More mental health services not linked to fewer firearm suicides

Lonely teenager sits against a fence with his head in his hands

A new study comparing adolescent suicide rates with the availability of mental health services has found that more resources may contribute to fewer suicides, but don’t appear to have any role in reducing suicides involving firearms.

The findings support efforts to bolster mental health services by increasing providers and reducing wait times where services already exist, and highlight the need to continue to focus on stricter gun laws, said senior researcher Thomas Wickizer, a professor emeritus at Ohio State’s College of Public Health.

A 10% increase in a state’s mental health workforce capacity corresponded to a 1.35% reduction in non-firearm suicide rates among people 10 to 24 years old, according to the study, published online in the Journal of Adolescent Health.
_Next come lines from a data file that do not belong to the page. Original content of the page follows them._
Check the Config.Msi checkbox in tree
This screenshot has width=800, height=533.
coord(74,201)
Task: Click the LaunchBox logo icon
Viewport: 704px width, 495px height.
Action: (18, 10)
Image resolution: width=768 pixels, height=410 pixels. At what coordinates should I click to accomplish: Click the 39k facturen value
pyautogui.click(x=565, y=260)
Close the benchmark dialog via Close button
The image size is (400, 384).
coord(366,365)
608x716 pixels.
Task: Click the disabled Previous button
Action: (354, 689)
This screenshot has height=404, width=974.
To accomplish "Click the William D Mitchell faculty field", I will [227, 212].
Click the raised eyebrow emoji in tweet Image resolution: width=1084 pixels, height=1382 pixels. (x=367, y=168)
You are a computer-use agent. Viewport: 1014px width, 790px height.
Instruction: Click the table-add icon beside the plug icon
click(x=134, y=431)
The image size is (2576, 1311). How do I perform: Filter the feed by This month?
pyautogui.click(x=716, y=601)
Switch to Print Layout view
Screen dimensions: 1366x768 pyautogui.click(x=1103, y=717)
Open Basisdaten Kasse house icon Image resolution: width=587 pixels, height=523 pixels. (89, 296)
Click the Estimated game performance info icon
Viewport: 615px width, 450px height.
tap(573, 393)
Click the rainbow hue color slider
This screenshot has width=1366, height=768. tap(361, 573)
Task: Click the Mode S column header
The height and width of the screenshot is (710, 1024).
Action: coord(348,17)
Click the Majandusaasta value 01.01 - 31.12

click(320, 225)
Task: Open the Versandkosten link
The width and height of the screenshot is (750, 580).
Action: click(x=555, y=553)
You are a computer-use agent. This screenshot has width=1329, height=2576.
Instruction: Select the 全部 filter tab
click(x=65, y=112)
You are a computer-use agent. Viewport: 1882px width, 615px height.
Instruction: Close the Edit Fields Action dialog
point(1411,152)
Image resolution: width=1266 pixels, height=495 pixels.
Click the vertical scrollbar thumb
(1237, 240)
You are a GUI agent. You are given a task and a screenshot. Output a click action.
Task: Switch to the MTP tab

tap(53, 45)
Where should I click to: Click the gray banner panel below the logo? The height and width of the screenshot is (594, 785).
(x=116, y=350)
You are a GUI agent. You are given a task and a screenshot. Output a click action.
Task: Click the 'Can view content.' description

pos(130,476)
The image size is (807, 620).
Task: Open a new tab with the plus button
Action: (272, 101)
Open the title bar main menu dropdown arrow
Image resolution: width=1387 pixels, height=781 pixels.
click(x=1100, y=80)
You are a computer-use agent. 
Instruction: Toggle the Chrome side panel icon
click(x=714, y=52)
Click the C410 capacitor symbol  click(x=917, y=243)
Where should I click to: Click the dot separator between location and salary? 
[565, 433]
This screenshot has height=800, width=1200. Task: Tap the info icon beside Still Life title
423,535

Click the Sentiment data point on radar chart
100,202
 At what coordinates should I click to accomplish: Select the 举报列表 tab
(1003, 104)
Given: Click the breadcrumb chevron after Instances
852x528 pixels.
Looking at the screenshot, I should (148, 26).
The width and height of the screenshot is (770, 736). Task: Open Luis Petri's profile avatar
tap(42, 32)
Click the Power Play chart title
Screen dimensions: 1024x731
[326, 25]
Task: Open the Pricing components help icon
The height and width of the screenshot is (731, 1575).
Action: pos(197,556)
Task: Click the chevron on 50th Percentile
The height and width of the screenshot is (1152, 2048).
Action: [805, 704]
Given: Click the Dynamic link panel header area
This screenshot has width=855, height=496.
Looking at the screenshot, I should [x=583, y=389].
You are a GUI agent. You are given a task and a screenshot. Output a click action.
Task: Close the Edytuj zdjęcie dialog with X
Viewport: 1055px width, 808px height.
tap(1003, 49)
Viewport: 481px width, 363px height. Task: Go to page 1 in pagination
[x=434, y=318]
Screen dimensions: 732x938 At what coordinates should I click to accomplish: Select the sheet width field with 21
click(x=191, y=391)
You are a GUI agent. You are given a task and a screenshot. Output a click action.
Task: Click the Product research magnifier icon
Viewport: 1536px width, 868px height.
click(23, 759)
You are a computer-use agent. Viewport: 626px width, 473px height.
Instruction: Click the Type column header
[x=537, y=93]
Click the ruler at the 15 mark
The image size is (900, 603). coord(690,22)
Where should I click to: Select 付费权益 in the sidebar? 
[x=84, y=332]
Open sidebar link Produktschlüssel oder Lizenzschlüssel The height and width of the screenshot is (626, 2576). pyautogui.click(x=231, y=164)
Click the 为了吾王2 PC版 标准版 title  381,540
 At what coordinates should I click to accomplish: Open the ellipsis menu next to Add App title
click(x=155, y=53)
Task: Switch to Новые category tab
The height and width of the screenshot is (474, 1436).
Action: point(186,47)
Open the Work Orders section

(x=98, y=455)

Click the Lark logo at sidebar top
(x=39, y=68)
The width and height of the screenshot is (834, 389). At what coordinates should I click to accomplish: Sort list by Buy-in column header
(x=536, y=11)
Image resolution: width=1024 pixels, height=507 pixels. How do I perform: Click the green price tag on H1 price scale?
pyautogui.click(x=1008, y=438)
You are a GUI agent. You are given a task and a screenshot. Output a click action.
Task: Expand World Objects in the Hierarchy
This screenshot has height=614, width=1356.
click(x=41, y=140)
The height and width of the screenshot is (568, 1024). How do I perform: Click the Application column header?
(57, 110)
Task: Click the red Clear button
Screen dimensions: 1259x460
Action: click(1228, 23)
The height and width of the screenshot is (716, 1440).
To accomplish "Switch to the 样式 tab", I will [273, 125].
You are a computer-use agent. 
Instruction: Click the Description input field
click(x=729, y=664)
While the study does provide hope that strengthening the U.S. mental health system — one in which treatment can be hard to find, and waits can stretch for weeks or more – could offer modest improvements in lowering suicide rates, it didn’t offer any promise that more services would decrease suicides involving guns, Wickizer said.

“Firearm suicide is much more lethal and it tends to be, as far as we know, a more impulsive kind of behavior,” he said.

“If we want to do something about this worsening public health crisis, we need to focus on the regulation of guns as well.”Thomas Wickizer, professor emeritus at Ohio State’s College of Public Health

About half of the states, for instance, have laws that hold parents criminally liable if their child causes self-harm or harm to others with the parents’ gun.

The researchers conducted state-level comparisons using federal data from 2002 to 2017, a time during which youth and young adult suicides increased significantly in the U.S. Suicide is the cause of death for almost 50,000 Americans each year, and is the second leading cause of deaths among adolescents and young adults. Suicides among those 10 to 24 years old increased by more than 47% during the study time frame in the states included in the analysis.

The researchers also found a relationship between higher levels of education and lower suicide rates — a connection that has been found in other studies and one that supports policies investing in K-12 education, Wickizer said.

“Many states are not increasing, or are even reducing, K-12 funding, and investing in our children’s education is also important for promoting the overall well-being of adolescents,” he said. 

The research team also included Evan Goldstein and Laura Prater, both graduate students at Ohio State at the time of the study. Goldstein is now at the University of Utah and Prater is at the University of Washington.